In [16]:
%pip install google-generativeai langchain langchain_google_genai

Note: you may need to restart the kernel to use updated packages.



[notice] A new release of pip is available: 24.1.1 -> 25.0.1
[notice] To update, run: python.exe -m pip install --upgrade pip


In [17]:
from dotenv import load_dotenv

# Load API key from .env file
load_dotenv()

True

In [18]:
import os
import json
import re
import google.generativeai as genai

# Step 1: Setup Gemini API
genai.configure(api_key=os.environ["GEMINI_API_KEY"])

In [19]:
problem_statement = """
Metro station wants to establish a TicketDistributor machine that issues tickets for
passengers travelling on metro rails. Travellers have options of selecting a ticket for a single
trip, round trips or multiple trips. They can also issue a metro pass for regular passengers or
a time card for a day, a week or a month according to their requirements. The discounts on
tickets will be provided to frequent travelling passengers. The machine is also supposed to
read the metro pass and time cards issued by the metro counters or machine. The ticket rates
differ based on whether the traveller is a child or an adult. The machine is also required to
recognize original as well as fake currency notes. The typical transaction consists of a user
using the display interface to select the type and quantity of tickets and then choosing a
payment method of either cash, credit/debit card or smartcard. The tickets are printed and
dispensed to the user. Also, the messaging facilities after every transaction are required on
the registered number. The system can also be operated comfortably by a touch-screen. A
large number of heavy components are to be used. We do not want our system to slow down,
and also the usability of the machine.
The TicketDistributor must be able to handle several exceptions, such as aborting the
transaction for incomplete transactions, the insufficient amount given by the travellers to the
machine, money return in case of an aborted transaction, change return after a successful
transaction, showing insufficient balance in the card, updated information printed on the
tickets e.g. departure time, date, time, price, valid from, valid till, validity duration, ticket
issued from and destination station. In case of exceptions, an error message is to be displayed.
We do not want user feedback after every development stage but after every two stages to
save time. The machine is required to work in a heavy load environment such that in the
morning and evening time on weekdays, and weekends performance and efficiency would
not be affected."""

### Step 1 - Identify Actions

In [20]:
def identify_actions(problem_statement):
    """
    Identifies potential actions from a given problem statement using Gemini API with CoT prompting.
    """
    prompt = f"""
    You are an expert software analyst. Your task is to identify **key actions** from the given problem statement. 
    Follow this detailed step-by-step process carefully to ensure accurate results:

    ### **Step-by-Step Approach:**
    1. **Identify Core Actions:**
       - Carefully analyze the problem statement for any **verbs** or **actions** that represent key behaviors of the system.
       - Focus on verbs or phrases that reflect meaningful state changes or user interactions.
       - Ignore vague, ambiguous, or irrelevant actions unless they provide useful context.

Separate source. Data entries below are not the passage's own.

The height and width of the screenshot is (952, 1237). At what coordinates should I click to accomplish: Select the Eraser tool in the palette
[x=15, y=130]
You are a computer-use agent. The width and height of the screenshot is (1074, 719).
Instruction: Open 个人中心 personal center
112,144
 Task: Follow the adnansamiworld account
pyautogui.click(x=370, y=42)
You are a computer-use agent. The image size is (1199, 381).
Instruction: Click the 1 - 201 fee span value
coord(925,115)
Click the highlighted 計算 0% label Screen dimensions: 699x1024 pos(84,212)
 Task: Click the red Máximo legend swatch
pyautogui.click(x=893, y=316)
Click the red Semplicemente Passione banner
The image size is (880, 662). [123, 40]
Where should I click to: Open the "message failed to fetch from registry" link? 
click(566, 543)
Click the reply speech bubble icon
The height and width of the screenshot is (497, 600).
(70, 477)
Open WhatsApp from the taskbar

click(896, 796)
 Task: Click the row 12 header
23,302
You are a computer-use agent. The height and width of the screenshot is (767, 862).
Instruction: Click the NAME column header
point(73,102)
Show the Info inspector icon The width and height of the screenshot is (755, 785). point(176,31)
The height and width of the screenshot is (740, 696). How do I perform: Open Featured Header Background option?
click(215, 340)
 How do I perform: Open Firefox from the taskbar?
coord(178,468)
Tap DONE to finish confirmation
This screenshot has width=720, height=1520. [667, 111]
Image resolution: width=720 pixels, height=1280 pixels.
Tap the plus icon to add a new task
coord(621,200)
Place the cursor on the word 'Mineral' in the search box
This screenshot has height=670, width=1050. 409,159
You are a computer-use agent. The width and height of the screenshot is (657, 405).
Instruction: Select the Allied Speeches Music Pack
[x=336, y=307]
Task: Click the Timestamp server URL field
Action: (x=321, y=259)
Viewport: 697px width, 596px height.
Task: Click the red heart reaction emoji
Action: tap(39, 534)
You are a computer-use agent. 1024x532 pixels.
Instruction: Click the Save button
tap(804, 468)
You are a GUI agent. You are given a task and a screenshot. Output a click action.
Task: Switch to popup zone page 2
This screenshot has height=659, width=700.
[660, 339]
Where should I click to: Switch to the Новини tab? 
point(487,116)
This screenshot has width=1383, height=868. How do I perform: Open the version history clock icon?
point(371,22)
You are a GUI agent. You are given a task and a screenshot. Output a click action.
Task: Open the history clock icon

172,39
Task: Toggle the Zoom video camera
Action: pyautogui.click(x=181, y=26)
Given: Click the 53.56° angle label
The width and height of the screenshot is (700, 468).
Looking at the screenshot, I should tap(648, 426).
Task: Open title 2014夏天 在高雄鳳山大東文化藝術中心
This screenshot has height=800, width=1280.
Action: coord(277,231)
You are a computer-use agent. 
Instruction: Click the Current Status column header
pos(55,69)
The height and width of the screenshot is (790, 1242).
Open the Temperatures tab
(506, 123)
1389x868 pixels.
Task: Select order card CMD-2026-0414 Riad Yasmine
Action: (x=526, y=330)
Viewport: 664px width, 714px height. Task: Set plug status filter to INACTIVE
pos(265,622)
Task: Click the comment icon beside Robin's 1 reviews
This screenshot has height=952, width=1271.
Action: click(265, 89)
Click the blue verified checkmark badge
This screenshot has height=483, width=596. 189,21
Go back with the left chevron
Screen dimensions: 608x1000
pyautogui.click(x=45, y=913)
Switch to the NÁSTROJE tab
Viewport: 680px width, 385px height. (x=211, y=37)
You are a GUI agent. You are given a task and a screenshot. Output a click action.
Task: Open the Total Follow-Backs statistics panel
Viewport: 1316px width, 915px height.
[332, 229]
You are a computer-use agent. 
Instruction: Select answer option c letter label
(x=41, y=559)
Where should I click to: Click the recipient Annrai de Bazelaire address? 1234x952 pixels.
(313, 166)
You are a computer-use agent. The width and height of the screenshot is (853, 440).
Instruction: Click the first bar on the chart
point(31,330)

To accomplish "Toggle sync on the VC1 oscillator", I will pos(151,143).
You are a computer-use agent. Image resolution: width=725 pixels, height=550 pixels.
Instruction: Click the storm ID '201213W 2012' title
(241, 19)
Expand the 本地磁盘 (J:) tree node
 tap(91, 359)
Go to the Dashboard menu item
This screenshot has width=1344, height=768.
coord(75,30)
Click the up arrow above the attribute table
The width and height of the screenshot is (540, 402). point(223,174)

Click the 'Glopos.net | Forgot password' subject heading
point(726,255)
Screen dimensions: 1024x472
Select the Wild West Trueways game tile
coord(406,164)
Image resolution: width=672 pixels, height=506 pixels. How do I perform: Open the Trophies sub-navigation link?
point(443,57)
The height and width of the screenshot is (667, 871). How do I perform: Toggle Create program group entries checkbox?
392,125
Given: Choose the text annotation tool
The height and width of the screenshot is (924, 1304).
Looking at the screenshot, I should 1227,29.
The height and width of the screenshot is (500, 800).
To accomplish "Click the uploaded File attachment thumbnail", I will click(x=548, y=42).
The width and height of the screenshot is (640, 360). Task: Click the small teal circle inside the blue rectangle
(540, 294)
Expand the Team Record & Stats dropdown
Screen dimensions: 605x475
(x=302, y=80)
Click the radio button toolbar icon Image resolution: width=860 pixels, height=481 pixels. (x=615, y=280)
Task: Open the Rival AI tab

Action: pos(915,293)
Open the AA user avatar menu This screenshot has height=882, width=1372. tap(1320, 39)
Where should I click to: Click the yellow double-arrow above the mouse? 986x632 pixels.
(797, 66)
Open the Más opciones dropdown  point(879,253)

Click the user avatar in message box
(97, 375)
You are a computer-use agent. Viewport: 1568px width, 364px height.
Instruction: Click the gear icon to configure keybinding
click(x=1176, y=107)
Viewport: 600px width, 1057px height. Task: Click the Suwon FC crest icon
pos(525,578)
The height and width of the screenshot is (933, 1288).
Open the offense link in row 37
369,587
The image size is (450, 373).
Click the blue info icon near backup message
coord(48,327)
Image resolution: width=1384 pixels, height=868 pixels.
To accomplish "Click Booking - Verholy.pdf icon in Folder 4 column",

    2. **Group and Format Actions:**
       - Convert identified actions into **camelCase**.
       - Ensure that the actions are logically grouped and contextually accurate.
       - Remove any redundant or overlapping actions.

    3. **Ensure Completeness and Relevance:**
       - Ensure that the identified actions reflect the actual flow of the system.
       - Remove any vague or incomplete terms.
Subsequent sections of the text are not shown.